SECURITIES EXCHANGE ACT OF 1934

           *       *       *       *       *       *       *



TITLE I--REGULATION OF SECURITIES EXCHANGES

           *       *       *       *       *       *       *



                  definitions and application of title

  Sec. 3. (a) When used in this title, unless the context 
otherwise requires--
          (1) * * *

           *       *       *       *       *       *       *

          (12)(A) * * *
          (B)(i) Notwithstanding subparagraph (A)(i) of this 
        paragraph, government securities shall not be deemed to 
        be ``exempted securities'' for the purposes of section 
        17A of this title.
          (ii) Notwithstanding subparagraph (A)(ii) of this 
        paragraph, municipal securities shall not be deemed to 
        be ``exempted securities'' for the purposes of sections 
        15 and 17A of this title.
          (ii) Notwithstanding subparagraph (A)(i) of this 
        paragraph, securities described in subparagraphs (B)

Data section >>
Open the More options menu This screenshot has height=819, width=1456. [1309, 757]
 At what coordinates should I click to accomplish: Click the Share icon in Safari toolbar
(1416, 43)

Exercise requirements >>
(a) According to the Securities Exchange Act excerpt, for the purposes of which section are government securities not deemed "exempted securities"?
(b) List every section number that appears in the Securities Exchange Act excerpt.
(c) Reproduce the Securities Exchange Act excerpt starting with "(ii) Notwithstanding subparagraph (A)(ii)" and going on through "in subparagraphs (B)", swapping "municipal securities" for "corporate securities".

Task results >>
(a) Section 17A of this title.

(b) 3, 17A, 15

(c)
(ii) Notwithstanding subparagraph (A)(ii) of this 
        paragraph, corporate securities shall not be deemed to 
        be ``exempted securities'' for the purposes of sections 
        15 and 17A of this title.
          (ii) Notwithstanding subparagraph (A)(i) of this 
        paragraph, securities described in subparagraphs (B)